Though he is involved in testing prototypes, Tavares says he does his best to take a hands-off approach to product development at PSA.

“I try — and this is not always possible because I am so passionate about it — not to be directive because we are not making cars for myself; we are making cars for consumers,” he says. “My job as CEO is not to give engineers direction. My job is to ensure that each person can unleash his full potential inside the company, in an organization that supports that.

“Of course,” he adds, “if we are testing prototypes, and I see something that is beyond the limits, I’ll tell them, “Guys, this car will not go into production with this kind of problem, so fix it.'”

Though Tavares is as proficient as any top executive in business argot, he believes his decades spent at the racetrack and wrenching on his own cars let him talk to his employees from a position of a fellow enthusiast.

“It gives me the ability to have a good dialogue with many people in the company,” he says. “If people realize they can connect with their CEO about cars, they can say, “At the helm of this company is a guy who likes cars, who understands what we are doing.'”

Focus on the next race

Of course, racing is also about thrills, risk and driving on the edge of control. Tavares says he’s never gone past his own limits in a racing car — “but it will happen. There are moments like today, when you are in a pouring rain and you are flat out on the straight, and you can’t see 20 meters in front of you.”

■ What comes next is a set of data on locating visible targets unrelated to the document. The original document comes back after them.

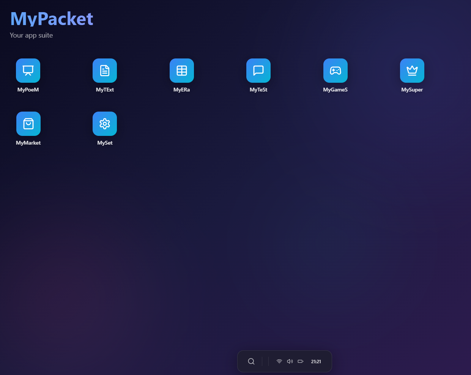Click the MyGameS app label
Viewport: 471px width, 375px height.
coord(336,90)
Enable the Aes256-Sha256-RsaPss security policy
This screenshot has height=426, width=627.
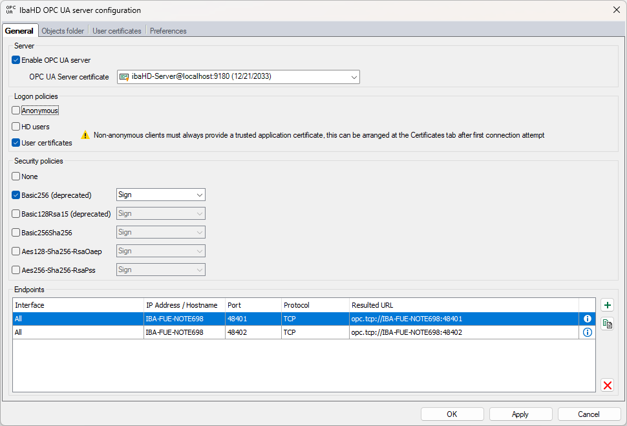tap(16, 270)
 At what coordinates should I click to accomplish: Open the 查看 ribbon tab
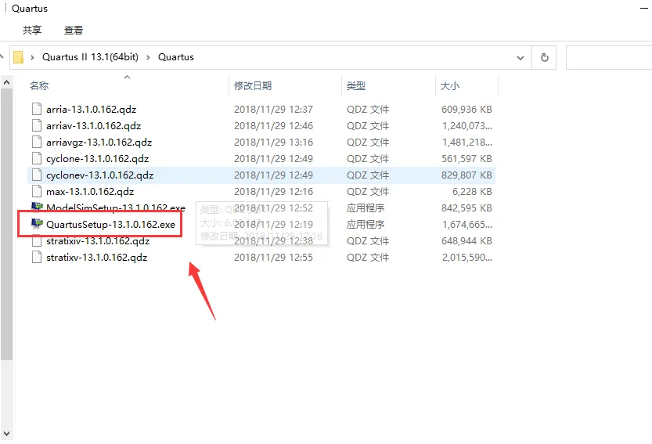coord(74,30)
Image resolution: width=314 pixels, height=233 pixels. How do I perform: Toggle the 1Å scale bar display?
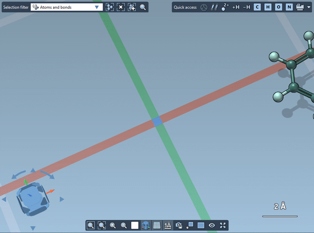coord(168,225)
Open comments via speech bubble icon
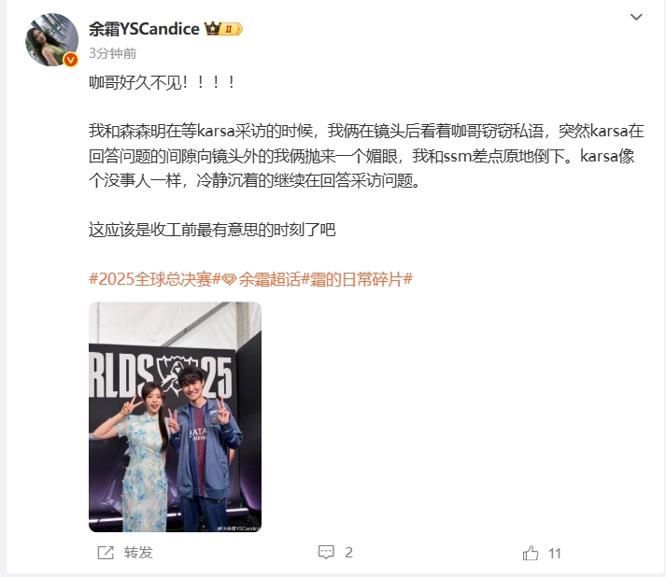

“What happens is I get frustrated when I don’t deliver what I expected,” he says. “But you are trained when you have been racing for 35 years to focus immediately on the next race, not on the result — understanding what went wrong and what you should do differently.”

In addition to the Chevron, Tavares owns two Peugeots for historic rallies, a 504 and 104. He’s not sentimental about his cars — after all, they are tools for winning. “Generally speaking, I don’t keep my racing cars. Typically, a car can be used in a competitive way for three to five years. When a car has lost its competitiveness, I don’t store them away, I sell them.”

For all of Tavares’ high public profile — his every move is followed daily in the French business press — racing remains a very private family endeavor. He drives himself to races around Europe with a few longtime friends, and he moves easily around the track in Dijon, greeting acquaintances, comparing notes on technique with the racers’ language of hand gestures and drawing few second glances.

His son-in-law Tristan Gommendy has been a Le Mans podium finisher, and during the interview, Tavares notes that he’s anxious to check his standings in the World Endurance Championship race at Spa.

“When we have Sunday lunch at home, the discussion is all about setups and how you will drive this corner or that corner,” he says.

His garage workshop outside Paris is the hub of his racing life and a refuge from the pressures of business.

“What I enjoy the most is to have my friends with me,” Tavares says. “When we are there with the music, with the tools and the cars — the fact that we are doing it together is as much fun as the fact that we are doing the work ourselves.”

Outside, the rain shows no signs of stopping, and Tavares gives the weather a slightly worried glance. He’ll race again the next day, against the same drivers.

“Hopefully, we’ll be able to see the track,” he says, though he’ll start far down the field, based on his results in today’s race. “That’s not so good.”

Like any true competitor, he adds, “But that means there will be more guys to overtake.”